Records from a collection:
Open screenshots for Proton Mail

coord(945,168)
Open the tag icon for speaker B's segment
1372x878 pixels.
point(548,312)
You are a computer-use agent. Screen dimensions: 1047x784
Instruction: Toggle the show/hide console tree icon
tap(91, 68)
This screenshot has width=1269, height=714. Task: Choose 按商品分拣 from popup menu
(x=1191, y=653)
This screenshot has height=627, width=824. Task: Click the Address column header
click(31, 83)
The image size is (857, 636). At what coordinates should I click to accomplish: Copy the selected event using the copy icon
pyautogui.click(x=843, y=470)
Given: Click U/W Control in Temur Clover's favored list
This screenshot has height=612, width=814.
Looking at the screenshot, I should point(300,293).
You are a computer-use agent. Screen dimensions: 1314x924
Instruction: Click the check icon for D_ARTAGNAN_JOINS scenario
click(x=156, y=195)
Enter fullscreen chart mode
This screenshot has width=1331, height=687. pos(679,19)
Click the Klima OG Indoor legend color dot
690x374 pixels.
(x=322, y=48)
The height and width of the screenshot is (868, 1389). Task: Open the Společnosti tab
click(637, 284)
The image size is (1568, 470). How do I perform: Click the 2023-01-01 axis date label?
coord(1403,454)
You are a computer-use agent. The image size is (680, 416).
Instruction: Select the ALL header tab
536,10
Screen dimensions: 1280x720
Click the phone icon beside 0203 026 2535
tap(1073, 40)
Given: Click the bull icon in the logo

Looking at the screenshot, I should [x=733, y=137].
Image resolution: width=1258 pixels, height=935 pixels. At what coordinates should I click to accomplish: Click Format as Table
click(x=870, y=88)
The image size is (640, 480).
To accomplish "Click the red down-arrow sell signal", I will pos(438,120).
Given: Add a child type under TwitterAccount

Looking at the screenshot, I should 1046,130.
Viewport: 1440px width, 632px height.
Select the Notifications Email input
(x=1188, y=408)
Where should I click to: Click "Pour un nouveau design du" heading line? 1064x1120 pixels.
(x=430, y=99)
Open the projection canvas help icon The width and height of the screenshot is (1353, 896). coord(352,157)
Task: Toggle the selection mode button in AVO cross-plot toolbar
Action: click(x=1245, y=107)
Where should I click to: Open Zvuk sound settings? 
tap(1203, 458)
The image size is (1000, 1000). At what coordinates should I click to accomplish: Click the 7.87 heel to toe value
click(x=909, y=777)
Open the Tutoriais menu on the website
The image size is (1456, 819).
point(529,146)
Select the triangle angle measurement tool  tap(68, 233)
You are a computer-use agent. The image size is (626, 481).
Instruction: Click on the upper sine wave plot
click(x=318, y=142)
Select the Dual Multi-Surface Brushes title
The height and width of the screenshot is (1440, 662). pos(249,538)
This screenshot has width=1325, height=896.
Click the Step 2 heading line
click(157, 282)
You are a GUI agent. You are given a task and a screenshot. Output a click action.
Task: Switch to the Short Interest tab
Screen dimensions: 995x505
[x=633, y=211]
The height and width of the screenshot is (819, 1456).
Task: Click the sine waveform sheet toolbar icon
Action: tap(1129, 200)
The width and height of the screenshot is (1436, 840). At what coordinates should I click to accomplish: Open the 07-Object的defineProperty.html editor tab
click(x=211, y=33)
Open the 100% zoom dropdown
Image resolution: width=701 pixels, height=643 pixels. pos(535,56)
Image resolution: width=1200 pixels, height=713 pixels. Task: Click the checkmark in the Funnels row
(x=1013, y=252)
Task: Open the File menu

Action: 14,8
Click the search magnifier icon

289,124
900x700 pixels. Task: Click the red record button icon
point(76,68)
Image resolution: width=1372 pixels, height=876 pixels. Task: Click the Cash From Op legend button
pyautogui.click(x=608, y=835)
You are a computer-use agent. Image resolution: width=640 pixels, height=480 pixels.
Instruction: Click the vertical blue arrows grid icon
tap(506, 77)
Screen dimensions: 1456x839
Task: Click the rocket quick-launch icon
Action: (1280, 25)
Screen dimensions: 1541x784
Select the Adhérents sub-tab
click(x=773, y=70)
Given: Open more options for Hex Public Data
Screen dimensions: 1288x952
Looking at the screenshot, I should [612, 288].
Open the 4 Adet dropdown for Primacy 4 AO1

- **REQUIRED WORK**
Copy each line of the records above that contains the string "menu", matching case exactly.

- **RESULT OF THIS EXERCISE**
This screenshot has width=1269, height=714. Task: Choose 按商品分拣 from popup menu
Open the Tutoriais menu on the website
Task: Open the File menu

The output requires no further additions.